Een groep PvdA-leden volgde jongeren die net van het praktijkonderwijs kwamen. Vonden zij werk? Leden van de PvdA-afdeling Uden spraken met Harrie van den Brand, opleider bij Fontys: 'Beschut werk is nog te weinig geregeld.'
'Ik ben trots op het praktijkonderwijs. Het is de beste vorm van onderwijs in Nederland. Volgens het Inspectierapport 2014 hebben we feitelijk maar drie zwakke scholen - van de 176. We leveren maatwerk voor de leerlingen door een breed keuzepakket van vakken aan te bieden, en gerichte loopbaanbegeleiding en stagebegeleiding. Het onderwijs is aangepast aan de individuele leerling. De leerlingen voelen zich thuis. Ze weten zelf wat ze gaan leren. Ze zijn trots op hun prestaties.

+ + + +

> **Opdrachten**:
A: Som op waarmee het praktijkonderwijs volgens de tekst over het praktijkonderwijs maatwerk voor de leerlingen levert.
B: Zet de tekst over het praktijkonderwijs voort vanaf de laatste zin.

+ + + +

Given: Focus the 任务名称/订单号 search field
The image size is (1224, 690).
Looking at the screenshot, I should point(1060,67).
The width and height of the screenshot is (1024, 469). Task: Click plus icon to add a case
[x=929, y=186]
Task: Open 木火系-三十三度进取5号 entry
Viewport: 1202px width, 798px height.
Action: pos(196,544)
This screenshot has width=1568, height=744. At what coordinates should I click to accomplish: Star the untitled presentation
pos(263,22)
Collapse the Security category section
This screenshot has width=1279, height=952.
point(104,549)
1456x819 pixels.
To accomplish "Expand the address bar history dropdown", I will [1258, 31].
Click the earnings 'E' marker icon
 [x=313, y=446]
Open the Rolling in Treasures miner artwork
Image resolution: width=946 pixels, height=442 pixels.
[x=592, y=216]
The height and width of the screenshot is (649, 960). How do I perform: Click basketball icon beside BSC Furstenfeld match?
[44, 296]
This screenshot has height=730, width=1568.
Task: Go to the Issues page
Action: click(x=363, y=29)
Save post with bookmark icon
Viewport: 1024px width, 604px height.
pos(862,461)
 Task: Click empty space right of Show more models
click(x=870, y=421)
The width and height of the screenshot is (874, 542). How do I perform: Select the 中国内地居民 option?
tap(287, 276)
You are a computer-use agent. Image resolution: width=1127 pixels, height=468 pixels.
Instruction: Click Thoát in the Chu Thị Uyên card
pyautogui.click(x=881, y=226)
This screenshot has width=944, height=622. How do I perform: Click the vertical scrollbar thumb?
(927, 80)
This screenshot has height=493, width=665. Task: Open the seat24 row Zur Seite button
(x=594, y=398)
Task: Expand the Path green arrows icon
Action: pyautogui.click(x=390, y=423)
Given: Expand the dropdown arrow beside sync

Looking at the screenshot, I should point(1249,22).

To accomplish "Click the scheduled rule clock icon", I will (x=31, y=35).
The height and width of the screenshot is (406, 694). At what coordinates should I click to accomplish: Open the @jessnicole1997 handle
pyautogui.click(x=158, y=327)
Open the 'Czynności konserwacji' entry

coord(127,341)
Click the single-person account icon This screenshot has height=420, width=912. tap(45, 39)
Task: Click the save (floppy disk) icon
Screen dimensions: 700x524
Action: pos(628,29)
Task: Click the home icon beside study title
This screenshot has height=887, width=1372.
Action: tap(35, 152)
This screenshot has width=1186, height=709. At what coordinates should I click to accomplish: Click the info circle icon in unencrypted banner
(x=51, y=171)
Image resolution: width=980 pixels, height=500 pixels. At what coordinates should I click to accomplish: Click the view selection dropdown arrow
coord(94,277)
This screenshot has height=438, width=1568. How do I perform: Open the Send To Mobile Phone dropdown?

+ + + +

> **Antwoorden**:
A:
- een breed keuzepakket van vakken
- gerichte loopbaanbegeleiding
- stagebegeleiding

B:
Geen lesboeren
We werken met zeer gemotiveerde leraren. Die doen meer dan zomaar het gemiddelde. Dat zijn geen lesboeren. En dat is belangrijk. Het gaat om een pedagogische relatie. Deze docenten weten dat heel goed. Soms zijn onze leerlingen wel een beetje grofgetaald, maar juist dan moet je in staat zijn om die relatie goed te houden. Met deze leerlingen de goede dingen doen, daar staan die mensen voor. Dus die schrikken niet zo vlug als er eens een keer wat lelijk gedaan wordt.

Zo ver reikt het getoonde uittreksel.